> _Data for the task_
____

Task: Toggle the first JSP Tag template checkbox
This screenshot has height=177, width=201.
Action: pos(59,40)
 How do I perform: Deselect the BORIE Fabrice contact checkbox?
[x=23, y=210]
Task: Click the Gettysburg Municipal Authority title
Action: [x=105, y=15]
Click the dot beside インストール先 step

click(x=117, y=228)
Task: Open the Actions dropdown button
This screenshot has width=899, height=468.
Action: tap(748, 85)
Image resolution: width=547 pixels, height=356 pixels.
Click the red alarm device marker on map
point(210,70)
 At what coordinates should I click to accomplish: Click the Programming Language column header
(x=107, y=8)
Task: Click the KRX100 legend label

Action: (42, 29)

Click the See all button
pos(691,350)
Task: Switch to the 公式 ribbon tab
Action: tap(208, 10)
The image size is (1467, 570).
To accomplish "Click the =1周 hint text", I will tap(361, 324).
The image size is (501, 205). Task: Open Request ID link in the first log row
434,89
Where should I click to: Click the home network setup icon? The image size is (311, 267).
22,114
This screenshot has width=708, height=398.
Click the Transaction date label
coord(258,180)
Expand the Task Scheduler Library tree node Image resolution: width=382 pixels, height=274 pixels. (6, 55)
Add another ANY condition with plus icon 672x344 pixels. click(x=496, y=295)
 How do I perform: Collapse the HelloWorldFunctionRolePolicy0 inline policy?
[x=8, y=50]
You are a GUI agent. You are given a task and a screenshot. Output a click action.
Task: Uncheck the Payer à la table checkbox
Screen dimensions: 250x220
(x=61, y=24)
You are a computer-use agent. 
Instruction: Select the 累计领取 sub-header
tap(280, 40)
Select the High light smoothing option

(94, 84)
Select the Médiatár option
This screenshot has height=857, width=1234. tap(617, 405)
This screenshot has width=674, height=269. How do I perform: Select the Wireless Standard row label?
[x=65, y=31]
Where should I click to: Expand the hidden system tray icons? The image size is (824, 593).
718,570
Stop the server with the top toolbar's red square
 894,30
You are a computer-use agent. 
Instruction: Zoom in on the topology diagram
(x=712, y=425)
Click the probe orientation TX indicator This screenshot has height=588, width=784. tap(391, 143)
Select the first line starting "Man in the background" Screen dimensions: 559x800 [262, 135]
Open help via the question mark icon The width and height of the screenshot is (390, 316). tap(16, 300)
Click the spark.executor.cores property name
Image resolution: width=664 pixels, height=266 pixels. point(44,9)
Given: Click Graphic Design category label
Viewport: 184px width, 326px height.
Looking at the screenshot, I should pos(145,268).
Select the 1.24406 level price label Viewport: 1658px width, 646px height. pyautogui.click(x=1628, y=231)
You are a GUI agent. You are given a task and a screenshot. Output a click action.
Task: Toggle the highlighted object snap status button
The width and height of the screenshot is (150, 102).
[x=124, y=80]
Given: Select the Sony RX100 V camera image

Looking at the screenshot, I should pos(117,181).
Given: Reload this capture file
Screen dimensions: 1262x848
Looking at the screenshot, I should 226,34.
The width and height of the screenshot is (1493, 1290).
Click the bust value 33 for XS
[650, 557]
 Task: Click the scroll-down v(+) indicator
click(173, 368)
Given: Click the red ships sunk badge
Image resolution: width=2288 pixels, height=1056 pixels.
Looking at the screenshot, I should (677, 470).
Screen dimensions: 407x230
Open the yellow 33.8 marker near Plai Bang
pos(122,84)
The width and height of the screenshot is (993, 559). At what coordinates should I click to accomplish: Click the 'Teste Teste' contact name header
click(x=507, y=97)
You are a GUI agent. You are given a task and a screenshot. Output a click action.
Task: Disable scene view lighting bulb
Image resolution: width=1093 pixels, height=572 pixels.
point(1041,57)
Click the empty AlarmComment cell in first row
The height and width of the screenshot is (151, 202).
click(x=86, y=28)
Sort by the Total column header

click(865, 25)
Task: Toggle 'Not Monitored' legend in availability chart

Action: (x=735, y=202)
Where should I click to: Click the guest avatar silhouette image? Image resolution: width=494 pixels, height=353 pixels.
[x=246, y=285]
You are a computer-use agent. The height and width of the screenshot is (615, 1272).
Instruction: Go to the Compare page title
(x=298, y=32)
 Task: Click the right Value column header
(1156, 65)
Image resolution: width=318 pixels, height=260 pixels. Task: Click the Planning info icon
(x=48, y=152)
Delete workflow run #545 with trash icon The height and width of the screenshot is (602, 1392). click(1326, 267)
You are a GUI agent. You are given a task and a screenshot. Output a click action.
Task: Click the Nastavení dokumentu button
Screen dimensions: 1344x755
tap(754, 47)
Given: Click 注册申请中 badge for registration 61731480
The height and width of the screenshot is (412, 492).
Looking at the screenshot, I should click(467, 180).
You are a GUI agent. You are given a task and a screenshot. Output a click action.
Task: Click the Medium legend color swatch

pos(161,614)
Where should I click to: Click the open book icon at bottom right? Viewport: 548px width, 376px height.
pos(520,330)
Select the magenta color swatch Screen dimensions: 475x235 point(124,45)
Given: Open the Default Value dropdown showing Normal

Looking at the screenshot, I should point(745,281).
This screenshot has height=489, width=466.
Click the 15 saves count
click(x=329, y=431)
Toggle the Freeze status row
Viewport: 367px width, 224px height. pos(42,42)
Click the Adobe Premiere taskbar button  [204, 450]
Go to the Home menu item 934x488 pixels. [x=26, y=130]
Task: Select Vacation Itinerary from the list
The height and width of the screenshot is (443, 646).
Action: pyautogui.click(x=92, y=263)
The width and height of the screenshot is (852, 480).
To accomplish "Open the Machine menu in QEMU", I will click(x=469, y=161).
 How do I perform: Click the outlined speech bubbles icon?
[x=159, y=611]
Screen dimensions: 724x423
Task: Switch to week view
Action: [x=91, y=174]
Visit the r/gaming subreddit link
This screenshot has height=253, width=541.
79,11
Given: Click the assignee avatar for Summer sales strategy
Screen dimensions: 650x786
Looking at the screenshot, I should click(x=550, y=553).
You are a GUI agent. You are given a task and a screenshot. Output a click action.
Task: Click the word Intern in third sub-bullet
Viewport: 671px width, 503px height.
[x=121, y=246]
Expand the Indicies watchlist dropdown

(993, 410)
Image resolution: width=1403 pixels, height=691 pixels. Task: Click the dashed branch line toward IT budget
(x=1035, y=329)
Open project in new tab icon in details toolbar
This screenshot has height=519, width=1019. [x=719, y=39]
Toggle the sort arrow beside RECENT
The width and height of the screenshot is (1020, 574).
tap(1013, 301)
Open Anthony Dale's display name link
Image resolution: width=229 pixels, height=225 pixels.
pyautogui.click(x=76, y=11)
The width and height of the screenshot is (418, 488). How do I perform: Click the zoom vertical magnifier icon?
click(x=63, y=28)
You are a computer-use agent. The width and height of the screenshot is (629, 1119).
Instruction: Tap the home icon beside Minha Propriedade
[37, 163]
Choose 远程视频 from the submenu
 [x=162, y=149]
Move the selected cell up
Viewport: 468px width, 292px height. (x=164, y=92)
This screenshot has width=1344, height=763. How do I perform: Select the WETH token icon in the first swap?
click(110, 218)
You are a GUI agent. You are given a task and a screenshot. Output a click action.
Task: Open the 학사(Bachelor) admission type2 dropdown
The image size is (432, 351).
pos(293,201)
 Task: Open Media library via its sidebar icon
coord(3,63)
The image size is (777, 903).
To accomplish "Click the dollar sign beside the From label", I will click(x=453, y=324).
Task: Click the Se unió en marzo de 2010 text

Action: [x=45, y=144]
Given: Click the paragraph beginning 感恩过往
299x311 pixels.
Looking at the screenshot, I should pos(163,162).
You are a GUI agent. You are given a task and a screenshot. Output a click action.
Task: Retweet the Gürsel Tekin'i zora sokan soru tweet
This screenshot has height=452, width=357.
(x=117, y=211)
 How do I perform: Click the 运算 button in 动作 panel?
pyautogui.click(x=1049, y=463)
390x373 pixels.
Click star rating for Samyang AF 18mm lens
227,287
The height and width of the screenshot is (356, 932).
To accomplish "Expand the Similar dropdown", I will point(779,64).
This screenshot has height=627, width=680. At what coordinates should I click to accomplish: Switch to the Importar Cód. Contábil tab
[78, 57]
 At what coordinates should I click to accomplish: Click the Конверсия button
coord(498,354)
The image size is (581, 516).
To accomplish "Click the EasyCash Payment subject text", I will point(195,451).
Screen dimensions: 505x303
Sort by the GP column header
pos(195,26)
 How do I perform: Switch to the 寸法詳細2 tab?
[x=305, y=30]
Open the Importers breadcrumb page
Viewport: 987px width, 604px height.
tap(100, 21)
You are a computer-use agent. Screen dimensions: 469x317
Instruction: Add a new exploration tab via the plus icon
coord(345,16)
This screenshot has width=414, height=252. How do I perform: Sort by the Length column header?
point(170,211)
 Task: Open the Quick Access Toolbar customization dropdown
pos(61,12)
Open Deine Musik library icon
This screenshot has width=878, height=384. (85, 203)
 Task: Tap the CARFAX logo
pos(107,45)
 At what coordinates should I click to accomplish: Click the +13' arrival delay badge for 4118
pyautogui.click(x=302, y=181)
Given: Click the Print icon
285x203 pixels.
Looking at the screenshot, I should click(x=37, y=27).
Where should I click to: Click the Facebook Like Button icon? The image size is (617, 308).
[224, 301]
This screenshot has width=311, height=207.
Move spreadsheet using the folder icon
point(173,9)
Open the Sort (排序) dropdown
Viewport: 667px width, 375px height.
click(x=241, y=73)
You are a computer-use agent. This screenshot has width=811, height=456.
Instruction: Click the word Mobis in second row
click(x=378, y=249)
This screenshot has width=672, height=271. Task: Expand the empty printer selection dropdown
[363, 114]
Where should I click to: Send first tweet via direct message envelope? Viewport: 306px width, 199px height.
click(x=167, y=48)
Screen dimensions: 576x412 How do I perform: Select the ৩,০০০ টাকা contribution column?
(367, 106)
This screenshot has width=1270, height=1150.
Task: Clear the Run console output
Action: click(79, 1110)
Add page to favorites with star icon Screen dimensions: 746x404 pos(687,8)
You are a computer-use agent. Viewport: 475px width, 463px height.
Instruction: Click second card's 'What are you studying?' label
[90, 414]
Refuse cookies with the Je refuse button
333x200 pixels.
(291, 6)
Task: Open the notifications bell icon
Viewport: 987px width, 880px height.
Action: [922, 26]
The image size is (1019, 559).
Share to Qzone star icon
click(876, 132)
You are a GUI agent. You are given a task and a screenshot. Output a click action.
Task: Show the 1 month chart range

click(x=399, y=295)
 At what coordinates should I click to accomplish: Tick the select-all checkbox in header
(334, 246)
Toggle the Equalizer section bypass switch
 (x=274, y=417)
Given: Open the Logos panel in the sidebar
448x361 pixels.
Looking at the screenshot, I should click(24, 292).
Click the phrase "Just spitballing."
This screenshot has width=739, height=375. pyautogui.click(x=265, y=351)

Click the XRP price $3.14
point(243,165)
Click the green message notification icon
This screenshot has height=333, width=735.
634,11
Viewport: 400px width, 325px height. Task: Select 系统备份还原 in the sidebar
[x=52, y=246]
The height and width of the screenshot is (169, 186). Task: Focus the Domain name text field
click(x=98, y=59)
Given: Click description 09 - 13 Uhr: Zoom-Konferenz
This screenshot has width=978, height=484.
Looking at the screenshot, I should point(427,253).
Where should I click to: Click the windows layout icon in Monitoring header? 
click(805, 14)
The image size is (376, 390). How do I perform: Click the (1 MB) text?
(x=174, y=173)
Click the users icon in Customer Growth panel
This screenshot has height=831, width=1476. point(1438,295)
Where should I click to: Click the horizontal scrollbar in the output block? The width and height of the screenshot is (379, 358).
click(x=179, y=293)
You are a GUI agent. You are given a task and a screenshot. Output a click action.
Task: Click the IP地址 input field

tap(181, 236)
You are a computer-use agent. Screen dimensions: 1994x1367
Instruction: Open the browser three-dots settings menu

____

> _Exercise directions_
Filter the material above down to the lines that hold the word "computer".

> _Answer space_
You are a computer-use agent. 
You are a computer-use agent. 
You are a computer-use agent. The height and width of the screenshot is (615, 1272).
You are a computer-use agent. The width and height of the screenshot is (629, 1119).
You are a computer-use agent. Screen dimensions: 469x317
You are a computer-use agent. This screenshot has width=811, height=456.
You are a computer-use agent. Viewport: 475px width, 463px height.
You are a computer-use agent. Screen dimensions: 1994x1367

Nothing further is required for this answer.